On his Monday radio show, conservative talk show host Mark Levin took aim at The Washington Post’s George Will, who in his most recent column pointed out the lack of will to compromise in Washington, something he says both the tea party and President Barack Obama have in common.
That call for compromise according to Levin an effort to “rationalize soft tyranny” by Will, which is in direct conflict with the U.S. Constitution.
“I guess what I’m troubled by is I do not see a will to fight or even articulate a rational position by so many on the so-called right,” Levin said. “I view [George] Will’s column as trying to rationalize soft tyranny. That’s how I see it. I don’t know how much further we can go in the country toward centralized government. The government is now making decisions about our medical care. The government actually involved in virtually every aspect of our life in one way or another, to some degree or another. To talk about Madison’s document, the Constitution, as if we’re somehow still bound by it in many respects and in many respects we’re not, is to me absurd.”
“The individual is under attack,” he continued. “Private property rights are under attack. Capitalism generally is under attack. The Constitution is under attack, what’s left of it. These institutions are out of control in Washington. The fiscal situation — the federal fiscal situation is a complete and utter disaster and what’s going on is unconscionable. The monetary system is out of control trying to fund the fiscal system. We have politicians who are demanding more power. We have politicians who are demanding to spend more. I don’t see any governor on this. I don’t mean state governor, I mean governor like on a car. I don’t see any governor controlling this. And we’re told to tamp it down, to dial it back. Ladies and gentlemen, we don’t control anything. We don’t control the Supreme Court or the bureaucracy or the presidency.”
Levin pointed to the presidency of Ronald Reagan as a time when conservatives controlled the government and noted the prosperity of the 1980s.

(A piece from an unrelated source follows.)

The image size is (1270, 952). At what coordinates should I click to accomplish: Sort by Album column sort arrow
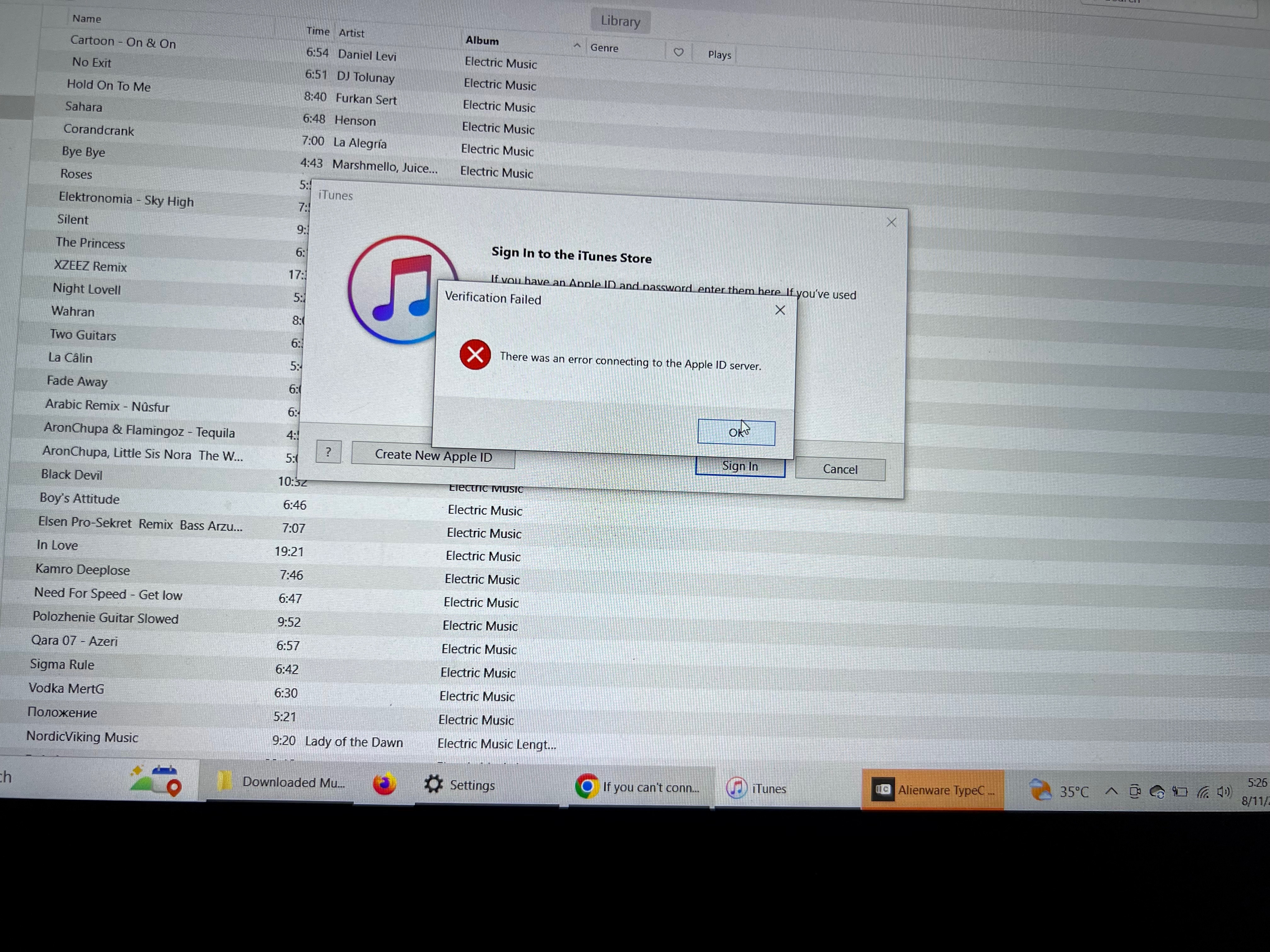tap(576, 45)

“They do — one party or the other. We don’t control it. And when is the last time an unabashed conservative controlled anything in the federal government, other than Reagan? And look what happened — economic activity exploded, job creation exploded. Freedom expanded, not only in this country but other countries around the world. The Soviet Union was on its way to dissolution. And now the Republican Party — it has abandoned Reagan. It has abandoned the Constitution and it has abandoned conservatism. And we’re told to cool it, just cool it.”
Levin called Democratic New York Sen. Chuck Schumer’s recent reference to the “McConnell rule”, which would allow automatic increases to the debt ceiling unless Congress disapproves them, is something that is in direct conflict with the Constitution and that should not be compromised on, as Will suggested.
“This is no joke,” he said. “This is nothing to ignore. The McConnell rule destroys Congress. So we have these temporary politicians willing to almost do anything to muscle through a situation with Obama, and Will is writing about compromise. Compromise with what, about what? There are certain things you don’t compromise. The Constitution is one of them. Slavery is one of them. And on and on and on.”
“Washington will not reform itself,” Levin added. “Why don’t you address that? Washington will not pull back. It’s got its foot on the gas pedal and it’s not letting up.”